On 6/16/06, Linus Torvalds <torvalds@xxxxxxxx> wrote:
On Fri, 16 Jun 2006, Jon Smirl wrote: > > I am spending over 40% of the time in the kernel. This looks to be > caused from forks and starting small tasks, is that the correct > interpretation? Yes. Your kernel profile is all for stuff related to setting up and tearing down process space (well, __mutex_lock_slowpath at 1.88% and __d_lookup at 1.3% is not, but every single one before that does seem to be about fork/exec/exit). I think it's both the CVS server that continually forks/exits (it doesn't actually do a exec at all - it seem sto be using fork/exit as a way to control its memory usage - knowing that the OS will free all the temporary memory on exit - I think the newer CVS development trees don't do this, but that also seems to be why they leak memory like mad and eventually run out ;).
I am using cvs-1.11.21-3.2 I can try running their development tree.
AND it's git-cvsimport forking and exec'ing git helper processes.
Is it worthwhile to make a library version of these? Svn has lib versions and they barely show up in oprofile. cvsimport is only using 4-5 low level git funtions.
So that process overhead is expected. What I would _not_ have expected is: > 933646 2.0983 /usr/local/bin/git-read-tree I don't see why git-read-tree is so hot for you.
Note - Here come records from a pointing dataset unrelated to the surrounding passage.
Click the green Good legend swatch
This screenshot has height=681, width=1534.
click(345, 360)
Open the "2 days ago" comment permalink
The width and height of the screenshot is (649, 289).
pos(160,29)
We should never need to read a tree when we're importing something, unless there are tons of branches and we switch back and forth between them. I guess mozilla really does use a fair number of branches?
Is 1,800 a lot?
Martin sent out a patch (that I don't think has been merged yet) to avoid the git-read-tree overhead when switching branches. Look for an email with a subject like "cvsimport: keep one index per branch during import", I suspect that would speed up the git part a lot.
I'll check this out
(It will also avoid a few fork/exec's, but you'll still have most of them, so I don't think you'll see any really _fundamental_ changes to this, but the git-read-tree overhead should be basically gone, and some of the libz.so pressure would also be gone with it. It should also avoid rewriting the index file, so you'd get lower disk pressure, but it looks like none of your problems are really due to IO, so again, that probably won't make much of a difference for you).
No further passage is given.